Copy the lines below verbatim, from the line containing "Click the editor scrollbar down arrow" up to and including the line containing "Insert an emoticon from the toolbar".

PROVIDED DATA:
--
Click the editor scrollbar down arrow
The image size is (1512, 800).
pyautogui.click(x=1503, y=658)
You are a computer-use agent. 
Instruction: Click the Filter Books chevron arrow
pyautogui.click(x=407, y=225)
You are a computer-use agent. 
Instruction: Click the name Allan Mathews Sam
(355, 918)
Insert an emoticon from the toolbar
--
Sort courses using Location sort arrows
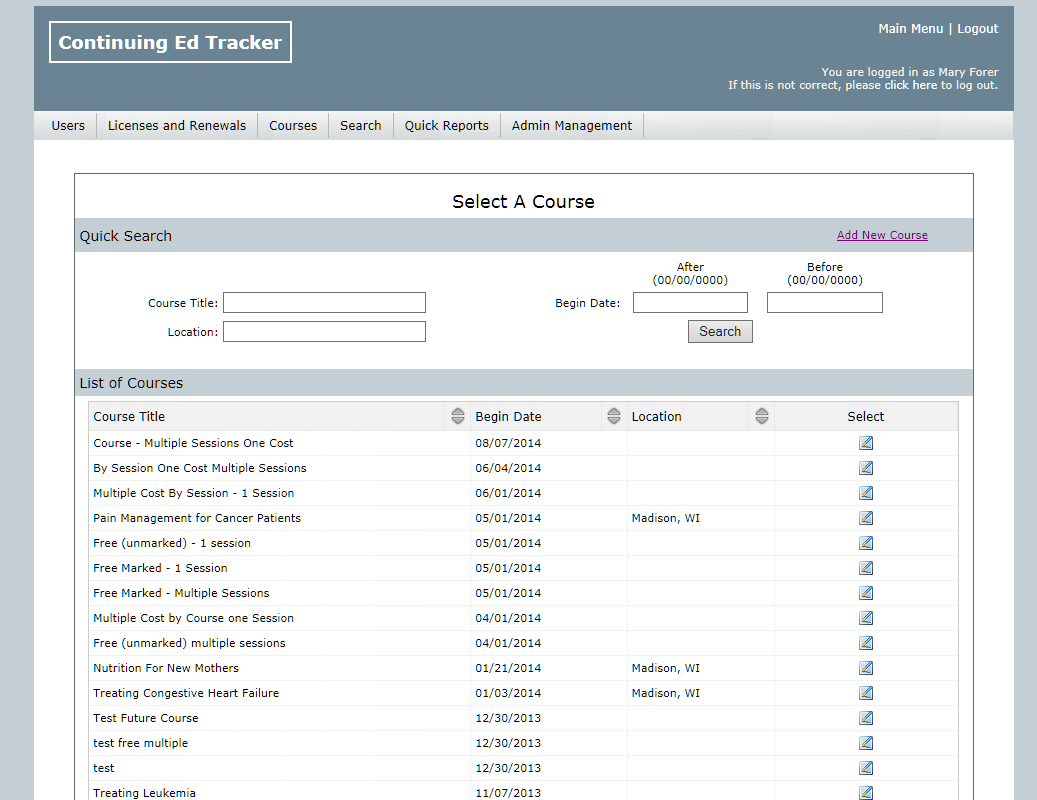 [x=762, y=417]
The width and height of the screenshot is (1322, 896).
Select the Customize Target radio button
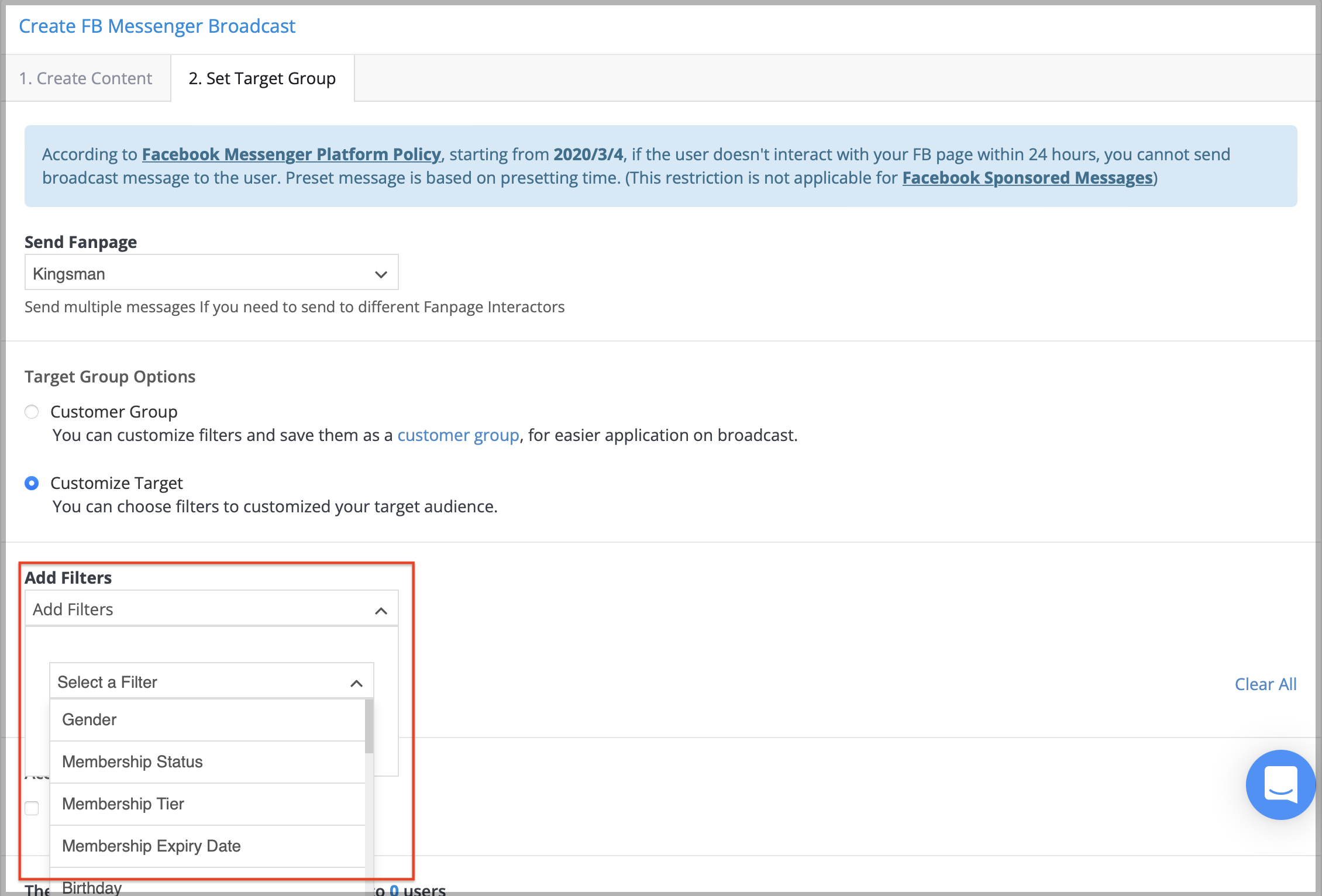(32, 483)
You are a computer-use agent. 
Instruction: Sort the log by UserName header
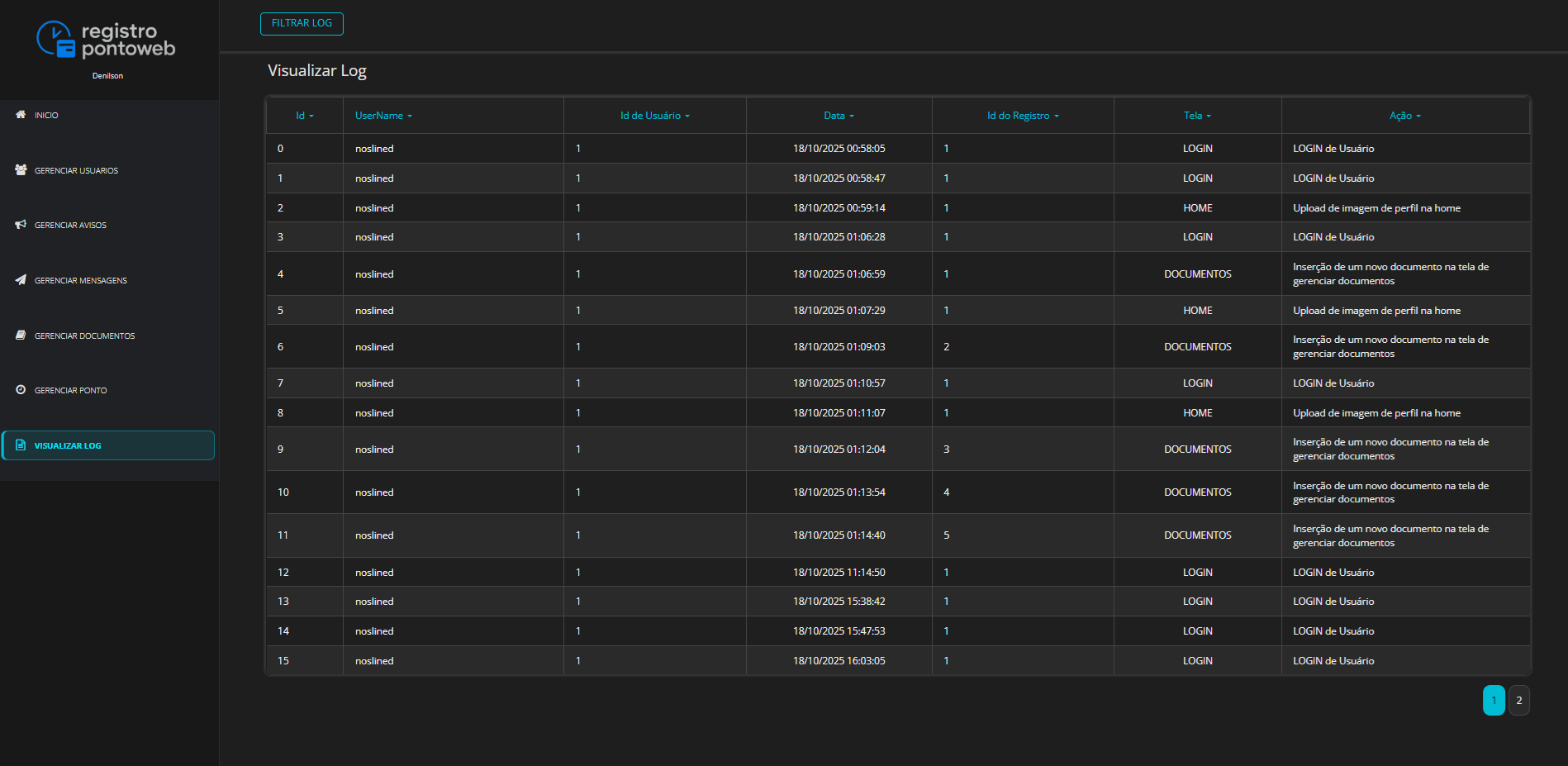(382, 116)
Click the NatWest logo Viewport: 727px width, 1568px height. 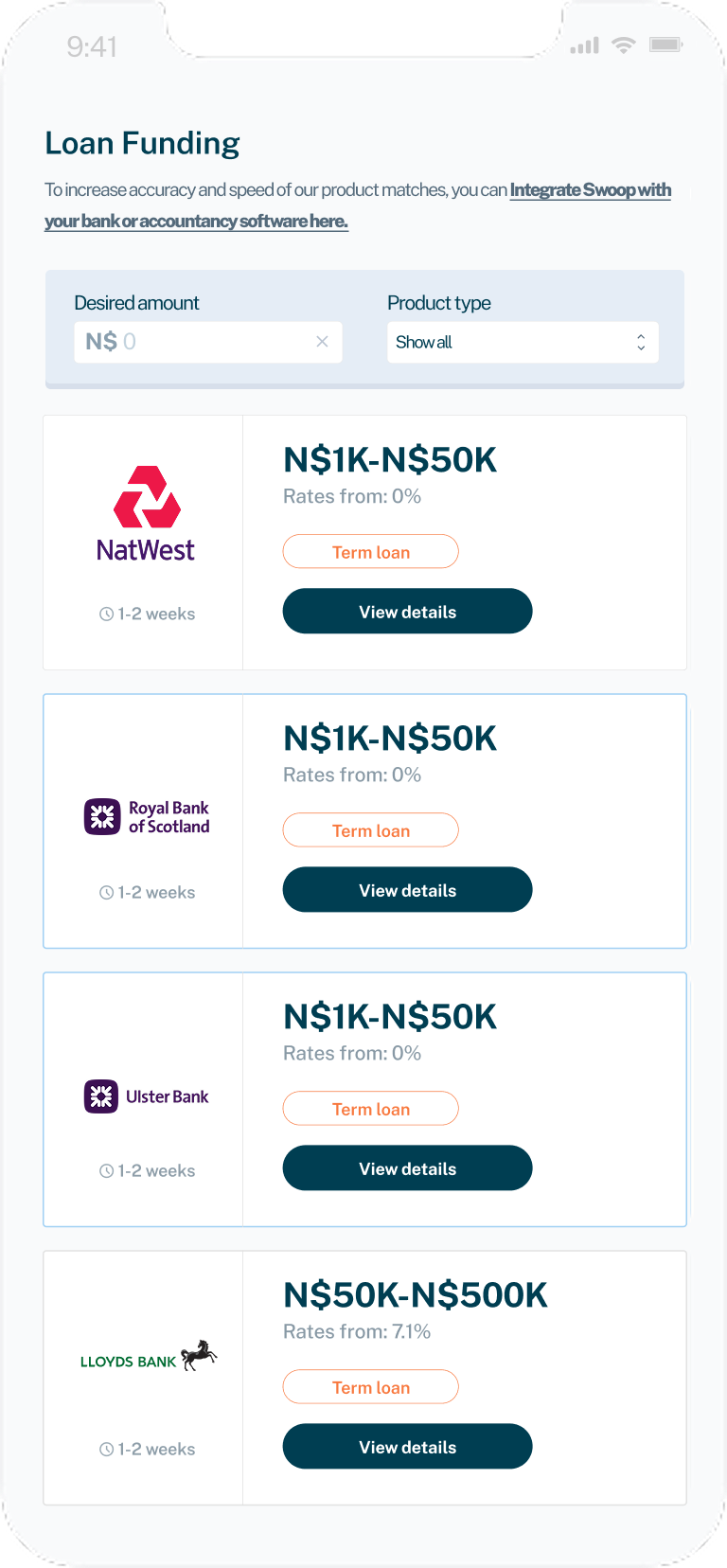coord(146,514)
--
RESPONSE TO THE TASK:
Click the editor scrollbar down arrow
The image size is (1512, 800).
pyautogui.click(x=1503, y=658)
You are a computer-use agent. 
Instruction: Click the Filter Books chevron arrow
pyautogui.click(x=407, y=225)
You are a computer-use agent. 
Instruction: Click the name Allan Mathews Sam
(355, 918)
Insert an emoticon from the toolbar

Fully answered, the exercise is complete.